Malala shares her struggles in #10yearChallenge

News Desk |

Pakistani education activist and youngest Nobel Laureate participated in the social media’s immensely top trend ’10-year Challenge’. Currently, 21-year old, the activist recalled her time in her hometown Swat Valley ten years back when she was 11-years old. She wrote about the battles she had fought ten years back that has completely changed her life.

In a blog post, the female education activist wrote that the #10YearChallenge taking over her social media feeds reignited what her own life was like at the time: “The posts sparked my memories of 10 years ago when I was 11 years old. A frightening voice on the radio, spreading across the valley! “From January 15, girls will not be allowed to attend schools,” said Mullah Shah Doran, a local Taliban leader. “Educating girls is ‘un-Islamic.'”, she wrote.

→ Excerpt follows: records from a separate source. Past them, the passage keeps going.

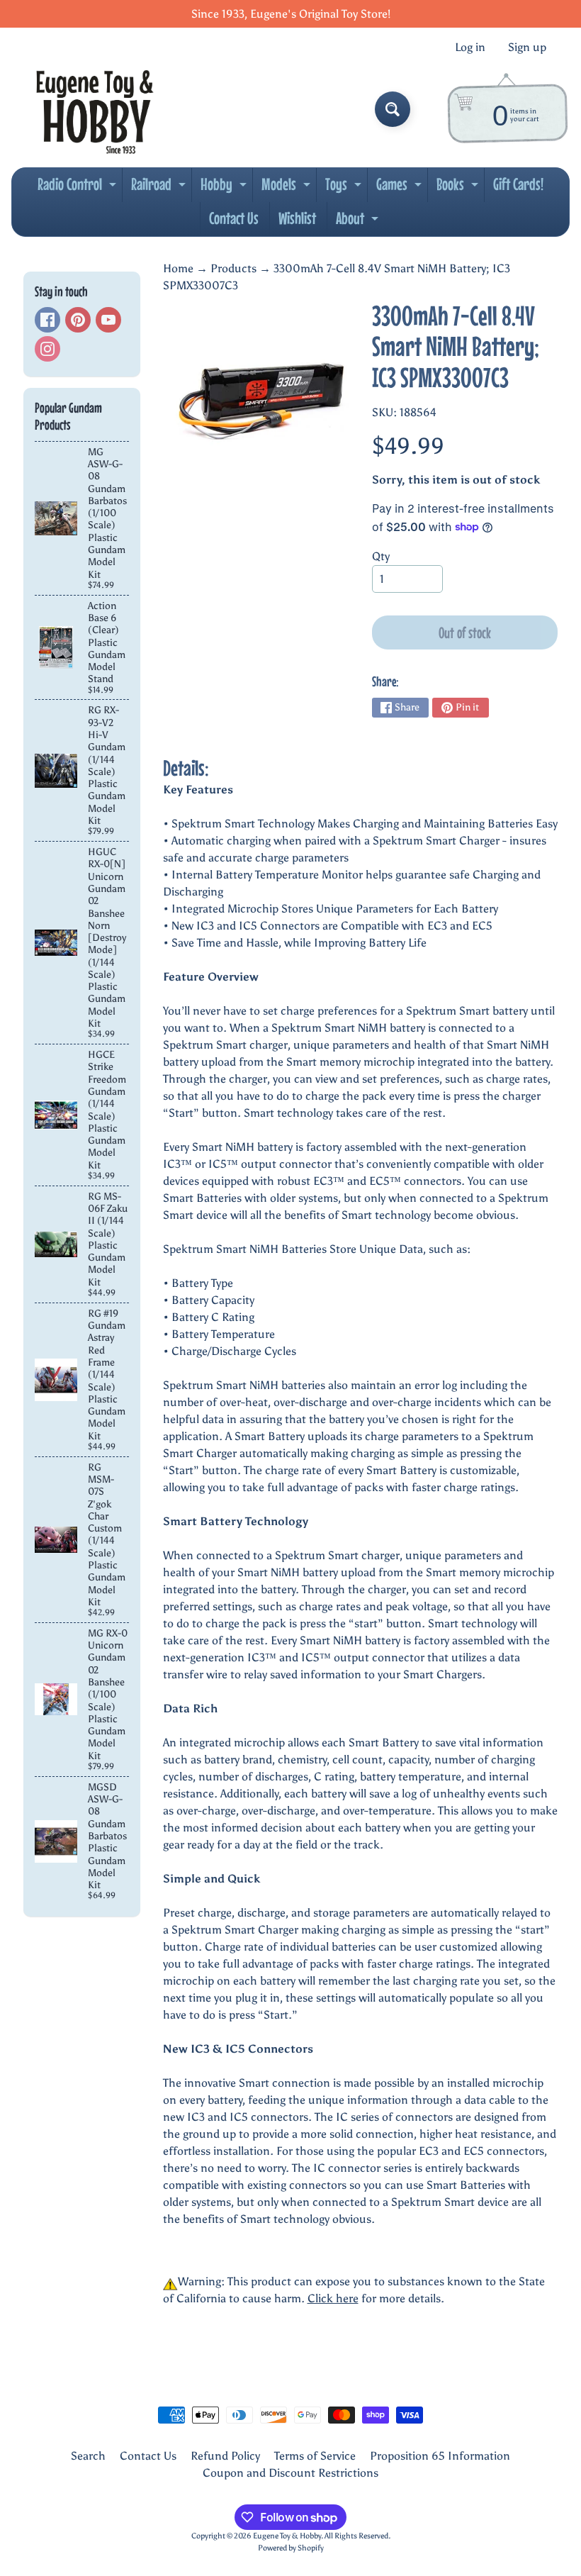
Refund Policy (225, 2456)
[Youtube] (108, 320)
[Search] (392, 109)
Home (178, 268)
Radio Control (79, 187)
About (359, 221)
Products (233, 268)
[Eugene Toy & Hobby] (94, 109)
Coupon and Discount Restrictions (290, 2473)
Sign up (527, 47)
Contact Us (234, 218)
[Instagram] (47, 349)
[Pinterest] (78, 320)
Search (88, 2456)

Read more: Cynthia & Malala: East vs West?

“We were living in terrorism and violence,” she said adding: “And now no girl could go to school.” The Mother Teresa Award recipient went on to write: “As an 11-year-old, I worried about my future and my freedom. All I wanted was to put on my ink-stained scarf, walk through the streets, sit on our old wooden chairs inside those cracked walls, pick my pen, and open my book.”

She also talked about the diary entries she wrote ten years back. “Reading these entries now, 10 years later, I hear so much in that young girl’s voice — skepticism, nostalgia, hope, and caution. The same feelings that I hear in the voices of the girls that I meet around the world, in schools, on city streets, in refugee camps,” she added further.

“I look back on the last 10 years with immense gratitude — but also anger. Why are so many girls — any girl — still out of school?” She said that her will to promote female education has not dimmed with time but has strengthened.

Read more: School in Texas to be named after Malala Yousafzai

“I am working every day to help my sisters go to school. I want every girl to get at least 12 years of safe, free, quality education. I want them to pursue their dreams and contribute to a better world for all of us. But I can’t do this alone.”, she added further. Concluding her note, she wrote, “What will the next 10 years look like? That’s up to all of us.”